Requirement »
In the listing that follows, copy out each line that includes the word "computer".

*** Materials provided ***

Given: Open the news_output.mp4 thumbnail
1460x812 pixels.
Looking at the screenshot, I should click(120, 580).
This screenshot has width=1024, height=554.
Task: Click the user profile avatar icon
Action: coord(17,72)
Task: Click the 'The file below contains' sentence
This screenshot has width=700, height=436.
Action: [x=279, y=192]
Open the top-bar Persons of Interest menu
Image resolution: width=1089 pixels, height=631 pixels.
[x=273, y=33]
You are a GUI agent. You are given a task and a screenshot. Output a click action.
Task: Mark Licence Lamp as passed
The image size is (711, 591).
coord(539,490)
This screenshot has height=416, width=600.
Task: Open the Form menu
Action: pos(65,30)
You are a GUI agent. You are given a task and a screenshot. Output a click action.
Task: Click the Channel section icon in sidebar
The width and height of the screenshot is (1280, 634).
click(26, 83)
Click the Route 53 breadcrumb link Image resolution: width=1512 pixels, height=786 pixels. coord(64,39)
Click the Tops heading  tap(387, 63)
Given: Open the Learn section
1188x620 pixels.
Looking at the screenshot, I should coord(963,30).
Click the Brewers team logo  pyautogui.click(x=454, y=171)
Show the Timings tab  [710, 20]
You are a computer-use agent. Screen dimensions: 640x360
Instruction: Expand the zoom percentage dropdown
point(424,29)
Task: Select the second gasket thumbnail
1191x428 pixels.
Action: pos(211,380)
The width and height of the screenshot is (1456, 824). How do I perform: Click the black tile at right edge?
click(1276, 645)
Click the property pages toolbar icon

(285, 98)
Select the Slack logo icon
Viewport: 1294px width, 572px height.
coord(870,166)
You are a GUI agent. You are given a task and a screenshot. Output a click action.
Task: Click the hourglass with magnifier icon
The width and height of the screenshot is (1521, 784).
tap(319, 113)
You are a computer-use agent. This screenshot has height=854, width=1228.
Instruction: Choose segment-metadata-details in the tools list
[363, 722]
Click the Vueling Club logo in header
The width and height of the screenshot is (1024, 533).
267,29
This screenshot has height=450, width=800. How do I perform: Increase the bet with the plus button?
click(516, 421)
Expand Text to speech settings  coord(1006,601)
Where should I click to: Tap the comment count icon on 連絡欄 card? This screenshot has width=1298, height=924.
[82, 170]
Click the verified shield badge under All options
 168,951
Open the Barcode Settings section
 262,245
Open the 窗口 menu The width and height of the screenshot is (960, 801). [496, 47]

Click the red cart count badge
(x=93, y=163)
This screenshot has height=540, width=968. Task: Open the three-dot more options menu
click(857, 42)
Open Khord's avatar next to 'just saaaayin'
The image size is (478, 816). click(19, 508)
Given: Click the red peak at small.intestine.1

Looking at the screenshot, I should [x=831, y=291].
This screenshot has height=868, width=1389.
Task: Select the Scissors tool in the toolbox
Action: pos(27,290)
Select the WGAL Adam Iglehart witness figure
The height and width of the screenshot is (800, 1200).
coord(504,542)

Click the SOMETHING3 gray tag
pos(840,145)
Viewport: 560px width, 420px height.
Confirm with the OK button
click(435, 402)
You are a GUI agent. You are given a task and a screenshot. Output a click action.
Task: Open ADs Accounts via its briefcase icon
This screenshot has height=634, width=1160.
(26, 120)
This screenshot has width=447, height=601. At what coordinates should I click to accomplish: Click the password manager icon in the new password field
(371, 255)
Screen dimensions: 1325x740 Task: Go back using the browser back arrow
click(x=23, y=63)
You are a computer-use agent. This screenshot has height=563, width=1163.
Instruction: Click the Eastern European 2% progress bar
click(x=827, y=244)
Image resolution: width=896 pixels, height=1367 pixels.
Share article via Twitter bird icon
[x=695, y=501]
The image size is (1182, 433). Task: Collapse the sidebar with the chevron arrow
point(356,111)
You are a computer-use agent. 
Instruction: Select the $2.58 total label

*** End of Materials provided ***

Solution to this task »
You are a computer-use agent. Screen dimensions: 640x360
You are a computer-use agent. This screenshot has height=854, width=1228.
You are a computer-use agent. This screenshot has height=563, width=1163.
You are a computer-use agent. 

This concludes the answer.